== Segment start ==
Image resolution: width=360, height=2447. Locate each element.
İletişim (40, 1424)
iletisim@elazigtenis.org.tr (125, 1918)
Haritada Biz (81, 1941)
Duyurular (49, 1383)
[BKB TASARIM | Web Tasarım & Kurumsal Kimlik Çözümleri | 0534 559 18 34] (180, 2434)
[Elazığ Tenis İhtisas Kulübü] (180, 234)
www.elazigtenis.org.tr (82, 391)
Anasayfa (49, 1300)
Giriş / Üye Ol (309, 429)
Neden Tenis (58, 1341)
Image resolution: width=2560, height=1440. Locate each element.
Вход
== Segment end ==
▸ TASK BRIEF:
Write out every entry again, exactly as it appears.

▸ SOLUTION TO THIS TASK:
Image resolution: width=360, height=2447. Locate each element.
İletişim (40, 1424)
iletisim@elazigtenis.org.tr (125, 1918)
Haritada Biz (81, 1941)
Duyurular (49, 1383)
[BKB TASARIM | Web Tasarım & Kurumsal Kimlik Çözümleri | 0534 559 18 34] (180, 2434)
[Elazığ Tenis İhtisas Kulübü] (180, 234)
www.elazigtenis.org.tr (82, 391)
Anasayfa (49, 1300)
Giriş / Üye Ol (309, 429)
Neden Tenis (58, 1341)
Image resolution: width=2560, height=1440. Locate each element.
Вход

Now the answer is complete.